# LISTED RECORDS
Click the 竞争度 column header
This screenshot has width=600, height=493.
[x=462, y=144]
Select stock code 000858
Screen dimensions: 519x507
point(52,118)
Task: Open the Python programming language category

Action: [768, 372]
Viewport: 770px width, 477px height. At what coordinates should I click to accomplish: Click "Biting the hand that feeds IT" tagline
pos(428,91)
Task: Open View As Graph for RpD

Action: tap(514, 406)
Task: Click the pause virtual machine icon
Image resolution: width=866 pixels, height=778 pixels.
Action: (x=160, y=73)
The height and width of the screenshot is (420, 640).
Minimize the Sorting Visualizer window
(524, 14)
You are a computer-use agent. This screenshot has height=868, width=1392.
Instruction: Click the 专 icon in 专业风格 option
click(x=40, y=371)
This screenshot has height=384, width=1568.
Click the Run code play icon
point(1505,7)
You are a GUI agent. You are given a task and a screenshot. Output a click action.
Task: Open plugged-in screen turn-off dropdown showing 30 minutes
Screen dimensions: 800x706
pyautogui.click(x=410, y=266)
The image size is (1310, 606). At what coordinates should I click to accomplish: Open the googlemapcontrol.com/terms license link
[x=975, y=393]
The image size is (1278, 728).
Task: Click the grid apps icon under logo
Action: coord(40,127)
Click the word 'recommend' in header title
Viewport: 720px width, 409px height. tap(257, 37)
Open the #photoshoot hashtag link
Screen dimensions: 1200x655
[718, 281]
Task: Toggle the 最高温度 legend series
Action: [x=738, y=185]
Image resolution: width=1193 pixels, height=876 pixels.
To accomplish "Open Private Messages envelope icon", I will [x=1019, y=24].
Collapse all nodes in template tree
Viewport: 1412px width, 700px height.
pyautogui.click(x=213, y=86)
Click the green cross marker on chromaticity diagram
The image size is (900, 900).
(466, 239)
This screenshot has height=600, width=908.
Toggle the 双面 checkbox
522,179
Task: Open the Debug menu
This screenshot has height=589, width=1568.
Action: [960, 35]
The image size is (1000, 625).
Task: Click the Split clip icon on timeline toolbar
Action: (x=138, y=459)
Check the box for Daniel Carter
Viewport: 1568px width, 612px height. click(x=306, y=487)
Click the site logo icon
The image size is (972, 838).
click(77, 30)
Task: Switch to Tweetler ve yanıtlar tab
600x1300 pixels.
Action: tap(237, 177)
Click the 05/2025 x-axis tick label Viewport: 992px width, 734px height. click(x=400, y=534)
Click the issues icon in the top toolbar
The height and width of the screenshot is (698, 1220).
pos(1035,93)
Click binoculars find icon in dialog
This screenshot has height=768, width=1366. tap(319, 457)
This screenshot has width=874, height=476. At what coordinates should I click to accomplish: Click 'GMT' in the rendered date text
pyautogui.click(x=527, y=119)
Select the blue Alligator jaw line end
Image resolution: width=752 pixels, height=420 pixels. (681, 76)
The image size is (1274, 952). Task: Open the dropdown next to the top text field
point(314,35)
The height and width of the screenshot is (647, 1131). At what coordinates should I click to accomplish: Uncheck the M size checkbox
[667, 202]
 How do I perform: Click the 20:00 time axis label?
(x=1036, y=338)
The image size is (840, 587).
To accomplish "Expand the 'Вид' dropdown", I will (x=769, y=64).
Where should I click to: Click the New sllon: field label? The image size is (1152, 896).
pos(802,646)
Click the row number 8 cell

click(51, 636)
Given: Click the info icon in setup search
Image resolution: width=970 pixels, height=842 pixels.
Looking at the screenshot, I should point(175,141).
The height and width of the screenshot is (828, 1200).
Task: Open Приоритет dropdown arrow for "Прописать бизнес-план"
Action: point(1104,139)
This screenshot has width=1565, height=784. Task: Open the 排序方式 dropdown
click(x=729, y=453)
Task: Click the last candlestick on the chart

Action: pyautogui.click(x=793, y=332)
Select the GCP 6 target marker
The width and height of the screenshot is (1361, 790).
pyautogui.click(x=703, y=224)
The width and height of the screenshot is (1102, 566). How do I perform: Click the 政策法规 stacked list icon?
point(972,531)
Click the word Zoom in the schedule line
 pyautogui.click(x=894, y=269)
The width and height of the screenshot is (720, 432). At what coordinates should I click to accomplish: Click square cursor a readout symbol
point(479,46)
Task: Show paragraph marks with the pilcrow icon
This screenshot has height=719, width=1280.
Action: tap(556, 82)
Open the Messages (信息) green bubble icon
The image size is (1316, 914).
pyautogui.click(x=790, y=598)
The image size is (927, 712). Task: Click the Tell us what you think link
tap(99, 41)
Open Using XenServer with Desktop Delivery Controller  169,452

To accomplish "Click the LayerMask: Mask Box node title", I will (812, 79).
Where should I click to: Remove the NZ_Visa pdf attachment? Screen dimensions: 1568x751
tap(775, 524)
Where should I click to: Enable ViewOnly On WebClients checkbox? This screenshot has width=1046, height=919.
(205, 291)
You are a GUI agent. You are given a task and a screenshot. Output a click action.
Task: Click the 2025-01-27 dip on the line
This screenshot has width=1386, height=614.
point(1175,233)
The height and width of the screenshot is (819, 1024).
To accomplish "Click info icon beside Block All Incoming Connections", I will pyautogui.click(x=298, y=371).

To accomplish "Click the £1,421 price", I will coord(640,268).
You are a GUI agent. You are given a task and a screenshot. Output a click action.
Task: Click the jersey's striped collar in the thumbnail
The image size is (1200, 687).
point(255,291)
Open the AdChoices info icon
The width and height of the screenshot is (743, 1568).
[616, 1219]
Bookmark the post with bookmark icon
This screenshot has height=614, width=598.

# TASK TO CARRY OUT
Give back exactly the material above from its opening line to the line bearing "Open the #photoshoot hashtag link".

# OUTPUT FOR THIS EXERCISE
Click the 竞争度 column header
This screenshot has width=600, height=493.
[x=462, y=144]
Select stock code 000858
Screen dimensions: 519x507
point(52,118)
Task: Open the Python programming language category

Action: [768, 372]
Viewport: 770px width, 477px height. At what coordinates should I click to accomplish: Click "Biting the hand that feeds IT" tagline
pos(428,91)
Task: Open View As Graph for RpD

Action: tap(514, 406)
Task: Click the pause virtual machine icon
Image resolution: width=866 pixels, height=778 pixels.
Action: (x=160, y=73)
The height and width of the screenshot is (420, 640).
Minimize the Sorting Visualizer window
(524, 14)
You are a computer-use agent. This screenshot has height=868, width=1392.
Instruction: Click the 专 icon in 专业风格 option
click(x=40, y=371)
This screenshot has height=384, width=1568.
Click the Run code play icon
point(1505,7)
You are a GUI agent. You are given a task and a screenshot. Output a click action.
Task: Open plugged-in screen turn-off dropdown showing 30 minutes
Screen dimensions: 800x706
pyautogui.click(x=410, y=266)
The image size is (1310, 606). At what coordinates should I click to accomplish: Open the googlemapcontrol.com/terms license link
[x=975, y=393]
The image size is (1278, 728).
Task: Click the grid apps icon under logo
Action: coord(40,127)
Click the word 'recommend' in header title
Viewport: 720px width, 409px height. tap(257, 37)
Open the #photoshoot hashtag link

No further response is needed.